MRV is a critical element of the ETS. In March 2022, the MEE discovered problems with emissions data submitted by power plants, following an inspection campaign that ran through the fourth quarter of 2021. 30

Data and enforcement challenges

  • Since emissions are calculated based on the amount of coal burned and quality of the fuel, companies can buy small amounts of high-quality coal and submit this for examination but then use mostly cheaper, low-quality coal. 31
  • The provincial MEEs are sent to inspect but some have inadequate personnel and technical ability. They also face a conflict of interest as many of the biggest emitters are state-owned companies that are critical for local growth, development and the security of energy supplies. 32
  • For power plants, penalties are not a deterrent as violations are only subject to an administrative penalty of up to 30,000 yuan. This is related to the fact that ETS regulations are ministerial level, thus capping the permissible fine. If and when compliance moves under the purview of the State Council, which ranks above the MEE, ETS implementation will be more robust as penalties will be higher. 33

Trading

  • Following the reporting process, participating entities received their allowance for the first compliance period. Provincial environment bureaus allocated allowances to enterprises covered in their jurisdictions.
  • Allowances were then issued in the national ETS registry hosted on the China Hubei Carbon Emissions Exchange, which serves as the registry of transactions and holdings until an official national ETS registry is established. The trading platform is based at the Shanghai Environment and Energy Exchange. 34
  • Only compliance entities are currently allowed to trade in China’s national ETS and only spot trading is allowed. There are currently no financial derivatives available.
  • Transactions are referred to as either listed trades or over-the-counter (OTC) bulk trades (bilateral OTC trades that cleared on exchange at the end of each session). They have a daily price fluctuation limit of 10% and 30%, respectively. 35
  • China’s ETS pilots continued operations in parallel but, for the most part, saw trade volumes drop as power sector emitters turned to the national ETS.
  • Emitting companies in sectors other than power generation are still regulated by the respective regional markets, though some captive power plants in Beijing and Guangdong have shifted to the national ETS. The pilots’ role will likely decrease as the national ETS develops. 36
  • There was also some trading activity in 2021 on the Beijing Green Exchange and China Hubei Carbon Emissions Exchange.

The first compliance cycle

The first compliance cycle was heralded as a success by the MEE given the high compliance rate, estimated at 99.5%. 37> The China Emission Allowance (CEA) traded between RMB 40 and RMB 60 per tonne of CO2 during most sessions and remained near RMB 60 per tonne of CO2 in May 2022. While these prices are just a fraction of the EU ETS price, Chinese policymakers were not prioritizing high prices during the first compliance cycle.
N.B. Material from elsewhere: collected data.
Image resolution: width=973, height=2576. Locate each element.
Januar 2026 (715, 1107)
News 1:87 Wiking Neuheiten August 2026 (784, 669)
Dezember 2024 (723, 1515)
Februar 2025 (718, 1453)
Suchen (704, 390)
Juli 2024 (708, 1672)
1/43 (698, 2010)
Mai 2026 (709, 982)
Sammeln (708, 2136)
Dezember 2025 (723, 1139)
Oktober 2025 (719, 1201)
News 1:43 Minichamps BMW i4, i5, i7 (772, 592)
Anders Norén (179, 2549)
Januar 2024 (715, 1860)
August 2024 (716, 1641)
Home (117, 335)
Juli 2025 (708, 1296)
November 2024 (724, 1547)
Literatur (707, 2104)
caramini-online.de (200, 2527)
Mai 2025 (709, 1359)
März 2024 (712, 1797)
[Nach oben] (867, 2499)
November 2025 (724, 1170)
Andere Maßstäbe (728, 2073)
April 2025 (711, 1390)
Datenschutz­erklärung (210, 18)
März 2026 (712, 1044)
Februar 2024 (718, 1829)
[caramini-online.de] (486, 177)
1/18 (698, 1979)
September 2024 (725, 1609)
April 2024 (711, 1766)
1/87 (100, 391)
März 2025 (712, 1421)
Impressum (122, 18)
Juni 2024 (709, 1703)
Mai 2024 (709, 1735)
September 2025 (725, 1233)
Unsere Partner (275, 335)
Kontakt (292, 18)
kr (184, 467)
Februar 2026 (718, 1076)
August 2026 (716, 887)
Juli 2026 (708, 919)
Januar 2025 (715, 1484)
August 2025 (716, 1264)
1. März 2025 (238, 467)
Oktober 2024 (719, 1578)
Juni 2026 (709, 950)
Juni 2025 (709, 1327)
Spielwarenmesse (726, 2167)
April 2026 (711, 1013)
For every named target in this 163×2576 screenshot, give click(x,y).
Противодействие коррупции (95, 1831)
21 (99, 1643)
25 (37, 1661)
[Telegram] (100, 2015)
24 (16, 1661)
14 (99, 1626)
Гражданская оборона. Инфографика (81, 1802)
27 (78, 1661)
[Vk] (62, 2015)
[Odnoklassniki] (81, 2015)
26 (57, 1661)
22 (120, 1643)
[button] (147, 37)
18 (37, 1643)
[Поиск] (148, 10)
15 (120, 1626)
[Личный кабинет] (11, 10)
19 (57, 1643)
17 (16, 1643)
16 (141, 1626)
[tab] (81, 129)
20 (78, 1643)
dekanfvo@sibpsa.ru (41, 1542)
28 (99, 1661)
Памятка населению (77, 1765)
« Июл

Indeed other emissions trading systems, including the European ETS, went through several years of low prices and limited liquidity after initial launch.

Trading volumes of CEAs was very thin—below 100 thousand tonnes in most sessions. Volumes increased in late November 2021 when the end-of-year deadline for surrendering allowances for compliance drew near. Entering 2022, trading activities almost dried up with many sessions seeing only trivial amounts of tonnes changing hands. (A slow start is not uncommon for emissions trading systems. In 2005—its first year—the EU ETS saw 321 million allowances traded. In 2021, the number of allowances traded reached 12 billion.) 38

Figure 10-2: Allowance Trades in China’s carbon market (2021)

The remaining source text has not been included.